• GRANDS MOMENTS DE SOLITUDE 154

     Les gros mots

      Mes premiers livres étaient truffés de gros mots, un tic d’écriture que je devais, sans doute, à mes années Charlie hebdo. "Rosaloche-la-moche", paru en 1987 aux éditions Syros, en est le meilleur exemple.

       L’histoire en elle-même était plutôt sympa. Elle contait les déboires d’une petite fille de neuf ans obligée de porter des lunettes — tout comme Mélanie, à qui ce récit était destiné. J’espérais, par ce biais, faire passer le message qu’elle refusait d’entendre : « Une paire de lunettes n’a jamais enlaidi personne ». Afin d’étayer mon propos, l’illustrateur, Alain Fretet, avait réalisé de très beaux croquis d’elle.

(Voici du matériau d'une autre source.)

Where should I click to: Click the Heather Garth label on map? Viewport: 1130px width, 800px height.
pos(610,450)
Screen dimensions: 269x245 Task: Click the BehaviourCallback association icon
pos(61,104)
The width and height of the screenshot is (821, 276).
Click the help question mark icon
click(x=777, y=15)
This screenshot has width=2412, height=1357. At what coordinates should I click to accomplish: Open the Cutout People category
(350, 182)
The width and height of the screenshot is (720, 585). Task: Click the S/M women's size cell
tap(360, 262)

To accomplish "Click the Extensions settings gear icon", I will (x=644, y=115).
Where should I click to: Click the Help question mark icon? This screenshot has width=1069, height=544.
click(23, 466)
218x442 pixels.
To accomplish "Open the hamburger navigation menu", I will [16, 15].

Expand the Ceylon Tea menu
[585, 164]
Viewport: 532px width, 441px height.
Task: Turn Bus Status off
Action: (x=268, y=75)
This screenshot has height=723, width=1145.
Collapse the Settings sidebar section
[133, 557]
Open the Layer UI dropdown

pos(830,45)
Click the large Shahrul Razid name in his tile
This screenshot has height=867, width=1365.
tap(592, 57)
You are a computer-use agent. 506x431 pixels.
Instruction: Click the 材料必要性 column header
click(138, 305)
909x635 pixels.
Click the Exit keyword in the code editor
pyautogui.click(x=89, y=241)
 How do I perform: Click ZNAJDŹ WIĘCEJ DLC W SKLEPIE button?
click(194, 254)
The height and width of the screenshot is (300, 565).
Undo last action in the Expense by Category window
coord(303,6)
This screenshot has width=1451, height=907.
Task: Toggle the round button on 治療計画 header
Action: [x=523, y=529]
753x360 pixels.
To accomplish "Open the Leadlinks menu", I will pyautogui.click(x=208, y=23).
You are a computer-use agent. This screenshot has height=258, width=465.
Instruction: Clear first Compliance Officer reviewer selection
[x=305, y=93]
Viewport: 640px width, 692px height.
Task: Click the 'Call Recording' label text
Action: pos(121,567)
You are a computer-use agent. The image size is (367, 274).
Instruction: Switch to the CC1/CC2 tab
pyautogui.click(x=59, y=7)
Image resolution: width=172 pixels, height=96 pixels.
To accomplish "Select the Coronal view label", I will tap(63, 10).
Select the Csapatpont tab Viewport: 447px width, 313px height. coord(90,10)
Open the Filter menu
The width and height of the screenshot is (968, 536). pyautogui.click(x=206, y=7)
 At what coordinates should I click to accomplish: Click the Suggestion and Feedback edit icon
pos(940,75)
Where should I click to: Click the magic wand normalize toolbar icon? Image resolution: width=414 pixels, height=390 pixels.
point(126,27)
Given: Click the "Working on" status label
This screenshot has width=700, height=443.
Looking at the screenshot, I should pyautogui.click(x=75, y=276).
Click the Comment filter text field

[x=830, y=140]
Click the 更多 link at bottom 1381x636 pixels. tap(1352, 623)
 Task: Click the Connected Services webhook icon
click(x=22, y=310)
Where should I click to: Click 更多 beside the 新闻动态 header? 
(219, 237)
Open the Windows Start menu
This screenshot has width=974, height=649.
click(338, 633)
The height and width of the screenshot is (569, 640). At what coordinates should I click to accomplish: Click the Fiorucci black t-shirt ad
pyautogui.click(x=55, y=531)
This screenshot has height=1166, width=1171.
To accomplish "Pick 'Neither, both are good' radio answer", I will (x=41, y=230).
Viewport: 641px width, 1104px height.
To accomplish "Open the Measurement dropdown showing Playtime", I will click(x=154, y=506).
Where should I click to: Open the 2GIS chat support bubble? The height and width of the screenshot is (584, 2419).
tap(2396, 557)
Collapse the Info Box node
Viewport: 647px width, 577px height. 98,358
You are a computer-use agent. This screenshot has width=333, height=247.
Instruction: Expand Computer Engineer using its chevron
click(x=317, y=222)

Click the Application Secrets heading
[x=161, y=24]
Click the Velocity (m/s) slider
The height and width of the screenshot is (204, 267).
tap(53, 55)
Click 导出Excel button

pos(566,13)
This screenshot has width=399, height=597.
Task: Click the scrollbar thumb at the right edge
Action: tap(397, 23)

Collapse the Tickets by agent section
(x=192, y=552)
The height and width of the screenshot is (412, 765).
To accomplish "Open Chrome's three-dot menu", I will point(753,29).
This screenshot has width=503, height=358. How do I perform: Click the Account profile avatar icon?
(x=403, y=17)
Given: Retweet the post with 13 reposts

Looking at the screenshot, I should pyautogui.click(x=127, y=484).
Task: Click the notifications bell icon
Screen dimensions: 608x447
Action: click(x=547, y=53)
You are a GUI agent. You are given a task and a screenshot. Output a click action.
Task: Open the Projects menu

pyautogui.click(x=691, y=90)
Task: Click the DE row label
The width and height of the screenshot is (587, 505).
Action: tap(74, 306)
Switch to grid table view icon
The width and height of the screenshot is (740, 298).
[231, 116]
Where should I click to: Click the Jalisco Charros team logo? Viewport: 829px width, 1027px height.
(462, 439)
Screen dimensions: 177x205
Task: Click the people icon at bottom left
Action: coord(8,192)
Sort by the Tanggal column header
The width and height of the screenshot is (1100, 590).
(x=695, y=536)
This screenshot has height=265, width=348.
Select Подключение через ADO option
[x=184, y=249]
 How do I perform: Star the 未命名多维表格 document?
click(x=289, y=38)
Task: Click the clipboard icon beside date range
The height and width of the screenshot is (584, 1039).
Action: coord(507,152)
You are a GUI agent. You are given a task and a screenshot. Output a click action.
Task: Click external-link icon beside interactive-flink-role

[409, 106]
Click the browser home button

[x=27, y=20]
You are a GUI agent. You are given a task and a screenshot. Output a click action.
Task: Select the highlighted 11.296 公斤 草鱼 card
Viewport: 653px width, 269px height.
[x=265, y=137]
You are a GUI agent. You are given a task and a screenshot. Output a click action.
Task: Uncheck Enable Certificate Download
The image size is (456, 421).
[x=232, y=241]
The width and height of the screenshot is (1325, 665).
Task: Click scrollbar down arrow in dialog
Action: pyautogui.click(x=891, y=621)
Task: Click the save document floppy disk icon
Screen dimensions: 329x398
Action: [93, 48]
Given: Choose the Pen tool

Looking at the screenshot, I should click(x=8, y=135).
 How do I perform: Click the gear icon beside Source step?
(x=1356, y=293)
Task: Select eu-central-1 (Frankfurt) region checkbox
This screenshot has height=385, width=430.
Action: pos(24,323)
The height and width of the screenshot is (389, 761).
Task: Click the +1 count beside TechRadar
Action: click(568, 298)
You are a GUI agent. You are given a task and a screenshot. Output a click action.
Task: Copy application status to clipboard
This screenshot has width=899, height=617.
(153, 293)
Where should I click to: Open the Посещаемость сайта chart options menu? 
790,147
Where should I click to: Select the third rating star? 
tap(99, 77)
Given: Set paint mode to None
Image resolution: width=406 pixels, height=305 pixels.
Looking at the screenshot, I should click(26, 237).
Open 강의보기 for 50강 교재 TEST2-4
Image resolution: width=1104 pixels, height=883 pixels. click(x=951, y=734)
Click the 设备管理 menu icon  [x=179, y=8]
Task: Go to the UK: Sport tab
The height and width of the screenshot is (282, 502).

             Flattée d’être doublement l’héroïne d’un livre, elle en avait, bien sûr, parlé en classe. De sorte qu’à parution, l’instituteur lui réclama un exemplaire pour le lire tout haut à ses élèves. Mélanie s’empressa de le lui apporter... et rentra le soir, en larmes.

             — À chaque gros mot, le maître faisait « hum, hum » et tout le monde éclatait de rire en me regardant, m’expliqua-t-elle. C’était horrible. T’aurais jamais dû me faire ça, maman !

             Troublée, j’ai relu le texte d’un œil critique et dénombré pas moins de douze « merde » — sans compter les « chier », « con » et autres « enfoiré ». Ce qui m’a foutrement remise en question...

             Mes romans suivants ont été bien plus soft. Surtout ceux destinés à l’âge de ma fille !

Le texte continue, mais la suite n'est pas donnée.